*Selected excerpt*:
»»

Whether you’re running around the neighborhood for daily exercise or training for a marathon, there are always risks involved. While the hope is to build strength and stamina, it’s not uncommon for a runner to end up injured. A bruised or twisted ankle, a pulled muscle, or broken bone can leave you in pain and unable to get around easily for quite some time.
A running injury can be physically and psychologically frustrating, to say the least. The pain, discomfort, and limited mobility cause an inconvenience in all areas of your life. You want nothing more than to get better, but based on the information provided to you by your doctor, you’ll be out of commission for weeks if not longer.
Though everyone’s body is different and following the doctor’s orders is a must, there are some things you can do to speed the recovery and healing process after suffering from a runner’s injury:
The absolute worse thing you could do while trying to recover from a running injury is to start running before you’ve been given the okay by your doctor. Even if you’re training and believe that you’ll lose some muscle strength, stamina, and other necessary skills, you’ll be even worse off if you start running and cause more damage.
If allowed, simply complete other exercises that don’t require you to apply pressure to your injury. Swimming, for example, is a great idea. It’s a low-impact workout that allows you to use all parts of your body without too much pressure. This allows you to build strength, stay on a routine, and recover quickly.

««

*Raw data*:
»»

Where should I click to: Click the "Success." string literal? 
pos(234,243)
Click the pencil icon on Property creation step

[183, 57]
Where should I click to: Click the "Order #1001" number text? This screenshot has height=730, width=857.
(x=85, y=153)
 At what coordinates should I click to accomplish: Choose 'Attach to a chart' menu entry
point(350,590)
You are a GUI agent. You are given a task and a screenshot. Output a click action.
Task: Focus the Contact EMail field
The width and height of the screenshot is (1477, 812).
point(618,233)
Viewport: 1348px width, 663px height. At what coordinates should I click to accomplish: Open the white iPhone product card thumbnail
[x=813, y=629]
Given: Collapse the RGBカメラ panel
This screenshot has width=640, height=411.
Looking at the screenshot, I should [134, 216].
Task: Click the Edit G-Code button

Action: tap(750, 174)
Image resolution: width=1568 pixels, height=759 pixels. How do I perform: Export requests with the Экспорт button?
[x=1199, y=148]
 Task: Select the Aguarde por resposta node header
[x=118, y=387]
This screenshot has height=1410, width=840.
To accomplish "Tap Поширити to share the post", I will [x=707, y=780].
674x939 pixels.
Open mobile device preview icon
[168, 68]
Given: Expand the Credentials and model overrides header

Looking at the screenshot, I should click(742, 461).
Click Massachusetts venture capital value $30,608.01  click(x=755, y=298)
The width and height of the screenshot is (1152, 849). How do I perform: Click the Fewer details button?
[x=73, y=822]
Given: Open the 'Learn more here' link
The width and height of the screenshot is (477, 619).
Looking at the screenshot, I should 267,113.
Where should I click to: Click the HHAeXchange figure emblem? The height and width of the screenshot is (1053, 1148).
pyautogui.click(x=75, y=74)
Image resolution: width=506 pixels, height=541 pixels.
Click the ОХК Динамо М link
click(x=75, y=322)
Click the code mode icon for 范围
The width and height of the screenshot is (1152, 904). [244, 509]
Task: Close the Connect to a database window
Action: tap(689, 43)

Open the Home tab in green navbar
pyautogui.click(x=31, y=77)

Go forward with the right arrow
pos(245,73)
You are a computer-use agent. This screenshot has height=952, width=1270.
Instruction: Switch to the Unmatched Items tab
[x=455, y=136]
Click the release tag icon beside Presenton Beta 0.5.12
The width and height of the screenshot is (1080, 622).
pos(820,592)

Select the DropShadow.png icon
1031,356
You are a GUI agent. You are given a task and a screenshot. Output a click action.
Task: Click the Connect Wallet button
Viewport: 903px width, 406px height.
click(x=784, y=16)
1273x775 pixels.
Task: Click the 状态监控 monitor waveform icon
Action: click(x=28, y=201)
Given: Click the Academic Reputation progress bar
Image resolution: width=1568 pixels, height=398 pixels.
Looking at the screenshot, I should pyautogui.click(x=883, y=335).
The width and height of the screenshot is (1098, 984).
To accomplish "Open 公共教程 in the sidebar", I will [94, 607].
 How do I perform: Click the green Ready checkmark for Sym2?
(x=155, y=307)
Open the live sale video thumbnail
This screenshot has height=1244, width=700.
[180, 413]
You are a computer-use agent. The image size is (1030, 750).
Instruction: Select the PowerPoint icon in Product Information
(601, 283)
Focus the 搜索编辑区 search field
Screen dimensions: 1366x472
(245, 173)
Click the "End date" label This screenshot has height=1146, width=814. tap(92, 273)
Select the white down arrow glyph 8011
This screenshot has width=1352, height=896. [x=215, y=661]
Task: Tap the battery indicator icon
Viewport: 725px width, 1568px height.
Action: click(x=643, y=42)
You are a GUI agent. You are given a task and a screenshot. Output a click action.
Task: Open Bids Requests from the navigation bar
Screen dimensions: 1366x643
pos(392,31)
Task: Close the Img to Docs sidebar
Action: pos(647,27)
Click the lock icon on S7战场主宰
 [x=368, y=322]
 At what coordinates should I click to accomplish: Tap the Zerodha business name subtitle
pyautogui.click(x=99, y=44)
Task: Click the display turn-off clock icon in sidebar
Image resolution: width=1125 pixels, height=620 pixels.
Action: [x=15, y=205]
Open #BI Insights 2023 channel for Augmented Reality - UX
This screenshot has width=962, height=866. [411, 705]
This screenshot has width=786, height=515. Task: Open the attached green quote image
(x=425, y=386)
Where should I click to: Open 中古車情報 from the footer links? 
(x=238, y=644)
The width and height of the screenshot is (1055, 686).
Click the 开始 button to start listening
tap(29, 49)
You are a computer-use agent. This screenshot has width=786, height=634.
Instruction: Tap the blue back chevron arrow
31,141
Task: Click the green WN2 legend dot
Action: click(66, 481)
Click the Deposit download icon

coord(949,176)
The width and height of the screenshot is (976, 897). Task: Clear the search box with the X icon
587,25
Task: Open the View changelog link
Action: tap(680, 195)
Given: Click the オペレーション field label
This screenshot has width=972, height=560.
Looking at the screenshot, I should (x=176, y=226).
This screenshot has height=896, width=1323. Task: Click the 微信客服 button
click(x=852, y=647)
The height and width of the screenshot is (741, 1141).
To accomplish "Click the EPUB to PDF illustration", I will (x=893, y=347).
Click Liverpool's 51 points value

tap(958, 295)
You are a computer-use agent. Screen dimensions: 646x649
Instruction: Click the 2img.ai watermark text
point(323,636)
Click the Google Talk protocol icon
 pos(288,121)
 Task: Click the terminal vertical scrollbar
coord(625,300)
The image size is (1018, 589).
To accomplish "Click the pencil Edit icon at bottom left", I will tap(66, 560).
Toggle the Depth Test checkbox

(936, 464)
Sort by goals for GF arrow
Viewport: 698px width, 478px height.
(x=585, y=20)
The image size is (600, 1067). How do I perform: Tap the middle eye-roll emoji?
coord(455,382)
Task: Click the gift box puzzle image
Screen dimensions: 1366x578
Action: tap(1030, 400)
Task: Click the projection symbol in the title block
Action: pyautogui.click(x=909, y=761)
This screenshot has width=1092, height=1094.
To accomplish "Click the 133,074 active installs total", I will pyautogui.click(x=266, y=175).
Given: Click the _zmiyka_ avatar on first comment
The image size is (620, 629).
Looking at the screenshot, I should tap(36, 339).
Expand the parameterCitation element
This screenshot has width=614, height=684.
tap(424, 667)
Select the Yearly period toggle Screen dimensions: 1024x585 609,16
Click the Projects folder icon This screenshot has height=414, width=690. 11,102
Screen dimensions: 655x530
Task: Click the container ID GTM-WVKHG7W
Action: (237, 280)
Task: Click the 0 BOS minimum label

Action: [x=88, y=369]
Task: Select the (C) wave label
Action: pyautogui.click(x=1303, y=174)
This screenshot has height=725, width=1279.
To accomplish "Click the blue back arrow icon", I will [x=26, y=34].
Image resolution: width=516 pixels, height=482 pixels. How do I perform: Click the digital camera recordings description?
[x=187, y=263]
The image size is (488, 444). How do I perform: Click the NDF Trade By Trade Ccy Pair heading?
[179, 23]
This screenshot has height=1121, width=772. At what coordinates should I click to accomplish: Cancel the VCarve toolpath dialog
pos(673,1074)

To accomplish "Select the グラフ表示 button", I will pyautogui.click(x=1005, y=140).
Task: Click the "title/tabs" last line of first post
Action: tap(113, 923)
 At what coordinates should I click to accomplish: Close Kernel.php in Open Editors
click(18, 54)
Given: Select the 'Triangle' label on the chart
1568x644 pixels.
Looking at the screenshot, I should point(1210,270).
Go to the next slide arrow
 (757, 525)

««

*Action item*: Reproduce word for word the stretch of the running injury text from "Though everyone’s body" through "cause more damage.". The records have nothing to do with the text.

*Written solution*:
Though everyone’s body is different and following the doctor’s orders is a must, there are some things you can do to speed the recovery and healing process after suffering from a runner’s injury:
The absolute worse thing you could do while trying to recover from a running injury is to start running before you’ve been given the okay by your doctor. Even if you’re training and believe that you’ll lose some muscle strength, stamina, and other necessary skills, you’ll be even worse off if you start running and cause more damage.